▶ **Task description**
Output the full listing that appears below, exactly as it is presented.

▶ **Available records**

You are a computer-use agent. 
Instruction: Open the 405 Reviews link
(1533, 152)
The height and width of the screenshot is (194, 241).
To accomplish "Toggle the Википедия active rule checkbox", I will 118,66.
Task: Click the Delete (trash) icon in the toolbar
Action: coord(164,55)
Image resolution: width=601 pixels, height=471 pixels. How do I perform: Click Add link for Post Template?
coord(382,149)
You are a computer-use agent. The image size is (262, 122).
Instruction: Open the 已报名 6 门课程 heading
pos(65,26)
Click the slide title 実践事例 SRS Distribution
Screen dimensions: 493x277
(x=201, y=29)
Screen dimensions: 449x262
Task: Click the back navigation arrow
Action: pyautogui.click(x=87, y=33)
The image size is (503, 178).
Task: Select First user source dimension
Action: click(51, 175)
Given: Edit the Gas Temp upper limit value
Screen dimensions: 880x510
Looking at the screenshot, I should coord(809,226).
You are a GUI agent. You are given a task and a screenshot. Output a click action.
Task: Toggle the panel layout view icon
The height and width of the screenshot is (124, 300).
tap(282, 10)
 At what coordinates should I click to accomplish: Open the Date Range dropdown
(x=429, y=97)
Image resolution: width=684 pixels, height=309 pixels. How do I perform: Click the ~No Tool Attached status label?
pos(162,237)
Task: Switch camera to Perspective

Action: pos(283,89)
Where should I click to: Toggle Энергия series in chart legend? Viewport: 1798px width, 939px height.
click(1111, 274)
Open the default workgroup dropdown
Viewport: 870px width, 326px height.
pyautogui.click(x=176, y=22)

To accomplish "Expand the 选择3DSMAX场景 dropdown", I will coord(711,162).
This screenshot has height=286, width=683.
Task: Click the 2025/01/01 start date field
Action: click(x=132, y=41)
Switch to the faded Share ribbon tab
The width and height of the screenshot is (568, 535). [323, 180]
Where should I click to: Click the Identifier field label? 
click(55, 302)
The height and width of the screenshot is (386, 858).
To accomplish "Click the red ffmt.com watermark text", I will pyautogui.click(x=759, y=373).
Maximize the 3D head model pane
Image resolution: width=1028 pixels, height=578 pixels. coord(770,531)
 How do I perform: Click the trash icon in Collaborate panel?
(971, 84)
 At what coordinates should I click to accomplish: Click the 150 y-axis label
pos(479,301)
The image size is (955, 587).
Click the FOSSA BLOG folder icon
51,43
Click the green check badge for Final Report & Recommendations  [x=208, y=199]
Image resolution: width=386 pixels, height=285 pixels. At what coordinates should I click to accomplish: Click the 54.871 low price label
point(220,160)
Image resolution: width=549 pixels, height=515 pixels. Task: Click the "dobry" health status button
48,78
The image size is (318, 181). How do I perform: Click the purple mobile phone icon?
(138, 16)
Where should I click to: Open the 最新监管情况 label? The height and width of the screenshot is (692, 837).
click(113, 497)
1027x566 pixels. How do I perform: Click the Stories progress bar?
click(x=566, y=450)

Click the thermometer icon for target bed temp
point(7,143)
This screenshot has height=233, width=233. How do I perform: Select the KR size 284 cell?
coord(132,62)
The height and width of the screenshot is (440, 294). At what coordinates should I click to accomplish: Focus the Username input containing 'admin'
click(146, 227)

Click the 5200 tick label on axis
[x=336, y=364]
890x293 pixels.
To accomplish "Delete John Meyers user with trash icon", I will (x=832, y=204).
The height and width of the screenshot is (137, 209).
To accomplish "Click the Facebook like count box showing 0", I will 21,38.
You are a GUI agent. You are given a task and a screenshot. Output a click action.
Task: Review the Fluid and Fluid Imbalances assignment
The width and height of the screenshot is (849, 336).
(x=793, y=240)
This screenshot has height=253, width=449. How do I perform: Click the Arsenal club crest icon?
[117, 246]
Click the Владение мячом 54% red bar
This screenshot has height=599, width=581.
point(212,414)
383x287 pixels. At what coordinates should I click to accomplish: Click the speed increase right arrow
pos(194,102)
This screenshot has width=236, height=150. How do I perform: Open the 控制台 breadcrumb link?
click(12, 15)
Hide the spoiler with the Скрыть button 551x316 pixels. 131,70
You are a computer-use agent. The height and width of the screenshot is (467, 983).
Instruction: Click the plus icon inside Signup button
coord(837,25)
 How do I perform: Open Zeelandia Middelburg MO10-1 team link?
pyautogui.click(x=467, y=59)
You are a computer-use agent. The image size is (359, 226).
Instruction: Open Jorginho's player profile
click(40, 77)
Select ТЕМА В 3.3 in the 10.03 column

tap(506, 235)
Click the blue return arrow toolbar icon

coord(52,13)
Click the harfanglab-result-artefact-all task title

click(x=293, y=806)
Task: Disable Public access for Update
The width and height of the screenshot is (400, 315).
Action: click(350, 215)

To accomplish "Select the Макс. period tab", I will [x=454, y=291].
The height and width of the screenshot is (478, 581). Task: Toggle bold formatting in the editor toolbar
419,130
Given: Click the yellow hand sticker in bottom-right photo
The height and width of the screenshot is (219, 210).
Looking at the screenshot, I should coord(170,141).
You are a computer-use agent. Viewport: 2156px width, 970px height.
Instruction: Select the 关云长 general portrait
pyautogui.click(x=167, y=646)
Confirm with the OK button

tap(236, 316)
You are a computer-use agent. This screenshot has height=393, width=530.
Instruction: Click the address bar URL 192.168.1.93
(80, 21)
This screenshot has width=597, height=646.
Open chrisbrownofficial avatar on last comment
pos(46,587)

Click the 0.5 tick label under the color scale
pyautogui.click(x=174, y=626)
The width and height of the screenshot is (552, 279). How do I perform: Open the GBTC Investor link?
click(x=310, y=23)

▶ **Output**
You are a computer-use agent. 
Instruction: Open the 405 Reviews link
(1533, 152)
The height and width of the screenshot is (194, 241).
To accomplish "Toggle the Википедия active rule checkbox", I will 118,66.
Task: Click the Delete (trash) icon in the toolbar
Action: coord(164,55)
Image resolution: width=601 pixels, height=471 pixels. How do I perform: Click Add link for Post Template?
coord(382,149)
You are a computer-use agent. The image size is (262, 122).
Instruction: Open the 已报名 6 门课程 heading
pos(65,26)
Click the slide title 実践事例 SRS Distribution
Screen dimensions: 493x277
(x=201, y=29)
Screen dimensions: 449x262
Task: Click the back navigation arrow
Action: pyautogui.click(x=87, y=33)
The image size is (503, 178).
Task: Select First user source dimension
Action: click(51, 175)
Given: Edit the Gas Temp upper limit value
Screen dimensions: 880x510
Looking at the screenshot, I should coord(809,226).
You are a GUI agent. You are given a task and a screenshot. Output a click action.
Task: Toggle the panel layout view icon
The height and width of the screenshot is (124, 300).
tap(282, 10)
 At what coordinates should I click to accomplish: Open the Date Range dropdown
(x=429, y=97)
Image resolution: width=684 pixels, height=309 pixels. How do I perform: Click the ~No Tool Attached status label?
pos(162,237)
Task: Switch camera to Perspective

Action: pos(283,89)
Where should I click to: Toggle Энергия series in chart legend? Viewport: 1798px width, 939px height.
click(1111, 274)
Open the default workgroup dropdown
Viewport: 870px width, 326px height.
pyautogui.click(x=176, y=22)

To accomplish "Expand the 选择3DSMAX场景 dropdown", I will coord(711,162).
This screenshot has height=286, width=683.
Task: Click the 2025/01/01 start date field
Action: click(x=132, y=41)
Switch to the faded Share ribbon tab
The width and height of the screenshot is (568, 535). [323, 180]
Where should I click to: Click the Identifier field label? 
click(55, 302)
The height and width of the screenshot is (386, 858).
To accomplish "Click the red ffmt.com watermark text", I will pyautogui.click(x=759, y=373).
Maximize the 3D head model pane
Image resolution: width=1028 pixels, height=578 pixels. coord(770,531)
 How do I perform: Click the trash icon in Collaborate panel?
(971, 84)
 At what coordinates should I click to accomplish: Click the 150 y-axis label
pos(479,301)
The image size is (955, 587).
Click the FOSSA BLOG folder icon
51,43
Click the green check badge for Final Report & Recommendations  [x=208, y=199]
Image resolution: width=386 pixels, height=285 pixels. At what coordinates should I click to accomplish: Click the 54.871 low price label
point(220,160)
Image resolution: width=549 pixels, height=515 pixels. Task: Click the "dobry" health status button
48,78
The image size is (318, 181). How do I perform: Click the purple mobile phone icon?
(138, 16)
Where should I click to: Open the 最新监管情况 label? The height and width of the screenshot is (692, 837).
click(113, 497)
1027x566 pixels. How do I perform: Click the Stories progress bar?
click(x=566, y=450)

Click the thermometer icon for target bed temp
point(7,143)
This screenshot has height=233, width=233. How do I perform: Select the KR size 284 cell?
coord(132,62)
The height and width of the screenshot is (440, 294). At what coordinates should I click to accomplish: Focus the Username input containing 'admin'
click(146, 227)

Click the 5200 tick label on axis
[x=336, y=364]
890x293 pixels.
To accomplish "Delete John Meyers user with trash icon", I will (x=832, y=204).
The height and width of the screenshot is (137, 209).
To accomplish "Click the Facebook like count box showing 0", I will 21,38.
You are a GUI agent. You are given a task and a screenshot. Output a click action.
Task: Review the Fluid and Fluid Imbalances assignment
The width and height of the screenshot is (849, 336).
(x=793, y=240)
This screenshot has height=253, width=449. How do I perform: Click the Arsenal club crest icon?
[117, 246]
Click the Владение мячом 54% red bar
This screenshot has height=599, width=581.
point(212,414)
383x287 pixels. At what coordinates should I click to accomplish: Click the speed increase right arrow
pos(194,102)
This screenshot has width=236, height=150. How do I perform: Open the 控制台 breadcrumb link?
click(12, 15)
Hide the spoiler with the Скрыть button 551x316 pixels. 131,70
You are a computer-use agent. The height and width of the screenshot is (467, 983).
Instruction: Click the plus icon inside Signup button
coord(837,25)
 How do I perform: Open Zeelandia Middelburg MO10-1 team link?
pyautogui.click(x=467, y=59)
You are a computer-use agent. The image size is (359, 226).
Instruction: Open Jorginho's player profile
click(40, 77)
Select ТЕМА В 3.3 in the 10.03 column

tap(506, 235)
Click the blue return arrow toolbar icon

coord(52,13)
Click the harfanglab-result-artefact-all task title

click(x=293, y=806)
Task: Disable Public access for Update
The width and height of the screenshot is (400, 315).
Action: click(350, 215)

To accomplish "Select the Макс. period tab", I will [x=454, y=291].
The height and width of the screenshot is (478, 581). Task: Toggle bold formatting in the editor toolbar
419,130
Given: Click the yellow hand sticker in bottom-right photo
The height and width of the screenshot is (219, 210).
Looking at the screenshot, I should coord(170,141).
You are a computer-use agent. Viewport: 2156px width, 970px height.
Instruction: Select the 关云长 general portrait
pyautogui.click(x=167, y=646)
Confirm with the OK button

tap(236, 316)
You are a computer-use agent. This screenshot has height=393, width=530.
Instruction: Click the address bar URL 192.168.1.93
(80, 21)
This screenshot has width=597, height=646.
Open chrisbrownofficial avatar on last comment
pos(46,587)

Click the 0.5 tick label under the color scale
pyautogui.click(x=174, y=626)
The width and height of the screenshot is (552, 279). How do I perform: Open the GBTC Investor link?
click(x=310, y=23)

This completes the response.